Written by Lorna Pickford (02/Apr/03)
Page 5 of 6

Untitled Document

Computer games possess a level of interactivity that movies do not. Even when sat in the front row of your local flea pit, or multiplex for the city dwellers amongst us, with the screen filling your field of vision entirely, you are not the one initiating the events unfolding in front of you. The recent film Minority Report portrayed a future in which potential murderers were arrested and sentenced before they ever commit the crime. One of the subtler upshots of this was a thriving virtual reality entertainment industry, one aspect of which made money from selling fantasy experiences to individuals who wished to kill someone they knew. Satisfaction guaranteed of course, except for the annoying triviality of the person you wished dead still being alive. The leap between current game quality graphics and this kind of future fantasy land is extreme but not unachievable by any means. A more realistic middle ground, and one that will probably happen within the next few years, is virtual reality game environments which provide all the sensory input required to make a scenario real, but lack the personal and some what unnerving element of real people transposed onto the characters.

When a game becomes so real that you can see, hear, feel, perhaps even smell the "person" in front of you as you gun them down, does it become immoral? After all, there still would be no consequences to deal with after pulling the trigger. However, when the act is that "real", does it cast assumptions on the character of the game player? Is it right to live out that kind of urge, albeit in a virtual way? Is willingness to pull the trigger and watch a death wrong, when no one actually dies?

Currently computer games remove the player from the blood and gore that result from real world occurrences of physical violence, even though they are depicted on the screen. The whole experience is very antiseptic, despite blood and bits of people flying around and characters remaining in view lying on the ground bleeding to death, because it's still quite obviously, just computer generated pictures and not real footage. Most people have never stood in the middle of a battlefield as war is waged around them. Neither have I but I don't need to in order to state quite categorically that I wouldn't want to. The beginning of Saving Private Ryan, depicting the D-Day landings in Normandy, is a sequence of images well known and burnt into public consciousness. Scenes such as that are enacted across the globe, in darkened bedrooms and in office cubicles thousands of times a day without a second thought. One day, computer graphics will be as good as that footage. One day, you will be able to stand in the middle of that battle field, joystick in one hand, beer can in another. It would take a stronger person than I to play though a level like that more than once.

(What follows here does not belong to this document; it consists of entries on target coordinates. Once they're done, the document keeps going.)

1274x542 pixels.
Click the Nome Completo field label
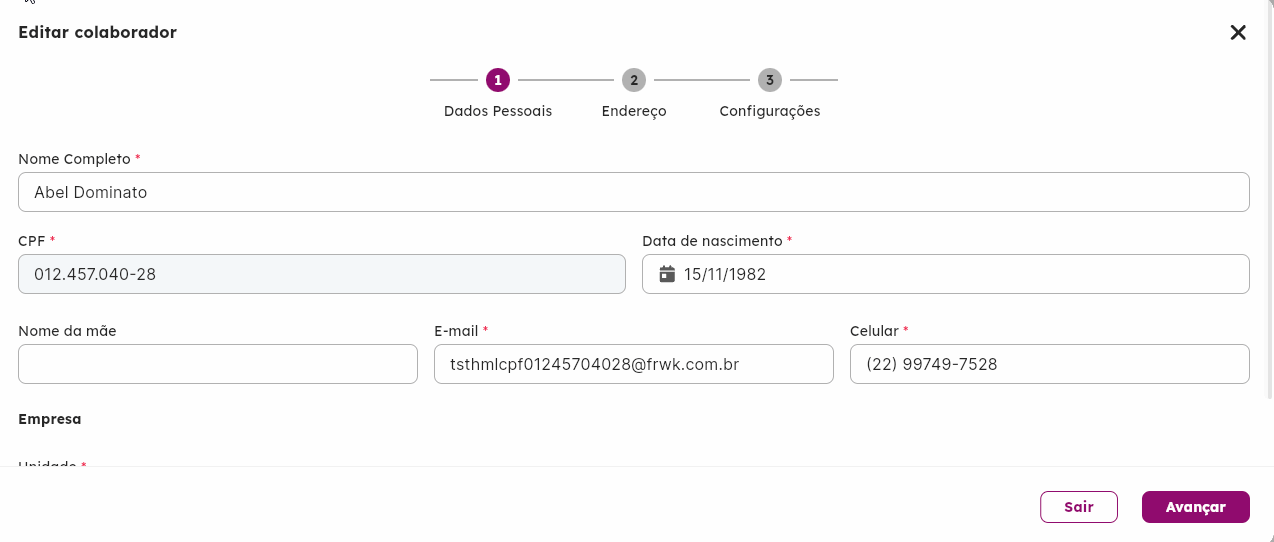point(74,159)
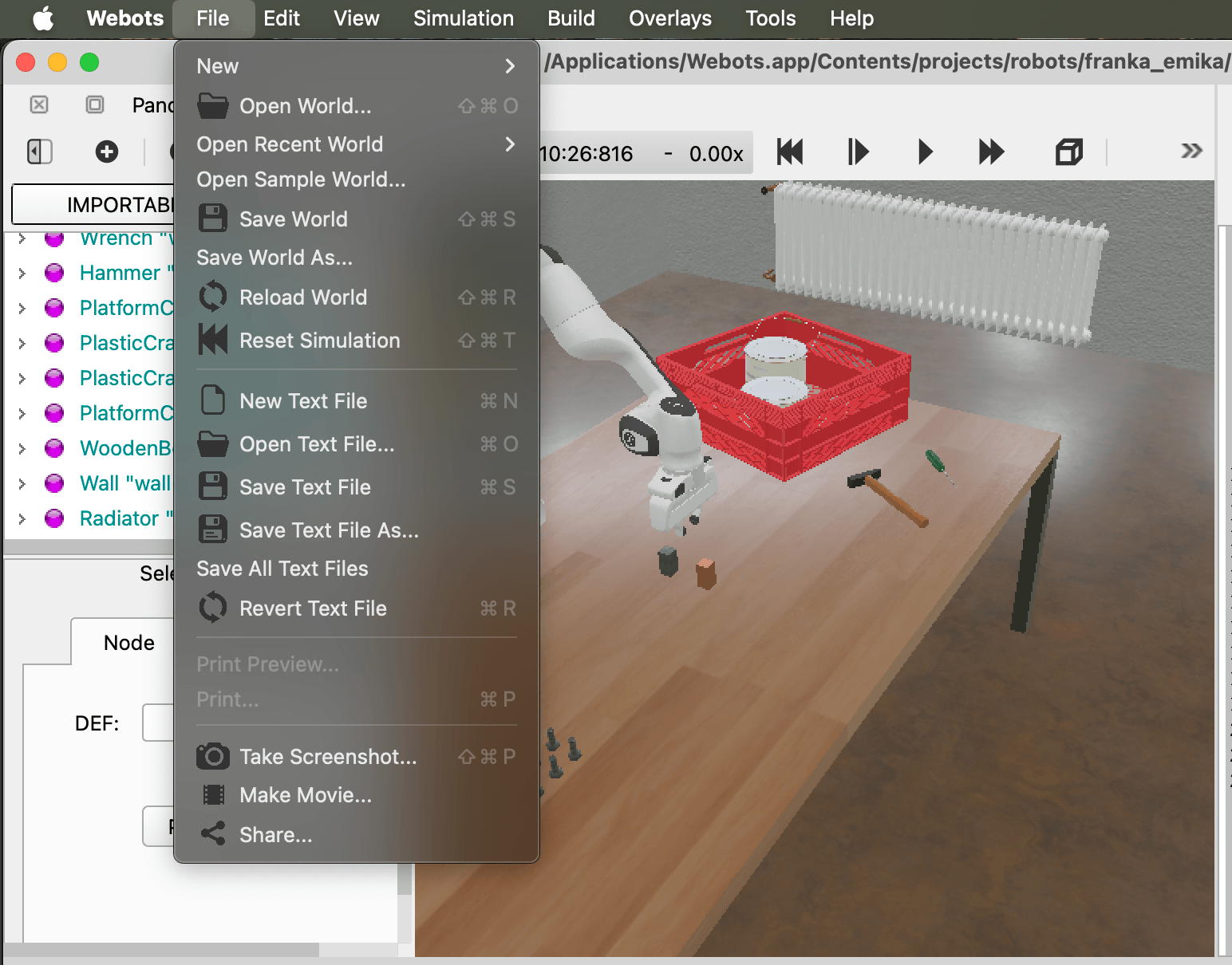Open 3D rendering cube icon in toolbar
Image resolution: width=1232 pixels, height=965 pixels.
click(x=1069, y=151)
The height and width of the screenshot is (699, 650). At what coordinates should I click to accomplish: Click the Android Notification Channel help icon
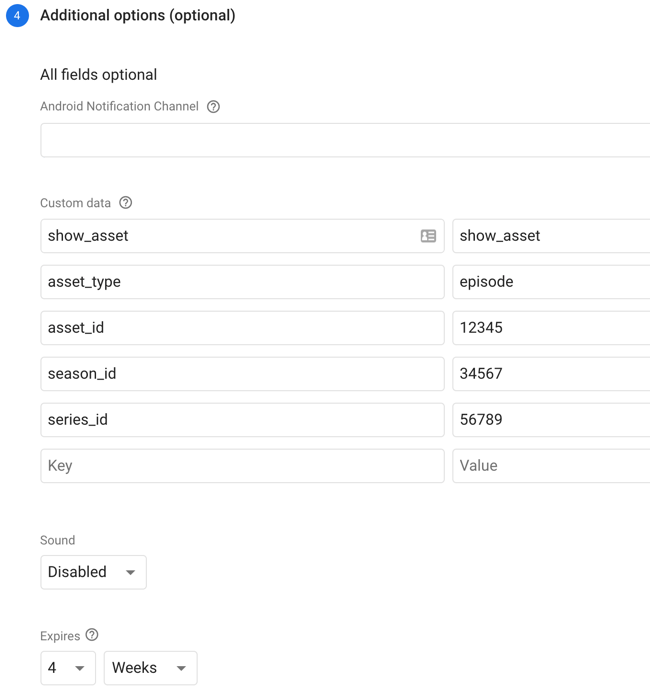click(213, 107)
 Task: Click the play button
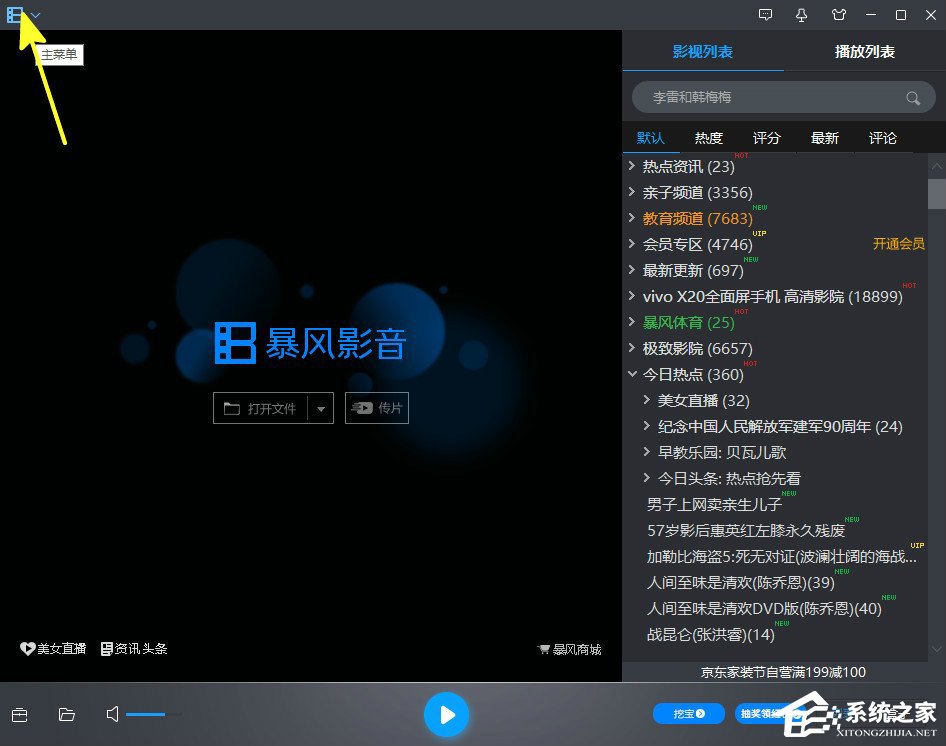point(446,714)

Hard to stomach? Almost certainly. Distasteful or disrespectful? Quite possibly. Morally right or morally wrong? I don't know that I could play a game like that which to me would be an indication that I believe it to be wrong. Another issue to think about is the subject matter on which the game is based and just how much bloodshed there is. Until faced with such a situation and the choice of whether to play or to decline the offer I really have no idea. Peer pressure and curiosity alone will likely be enough to coax people into "playing" once.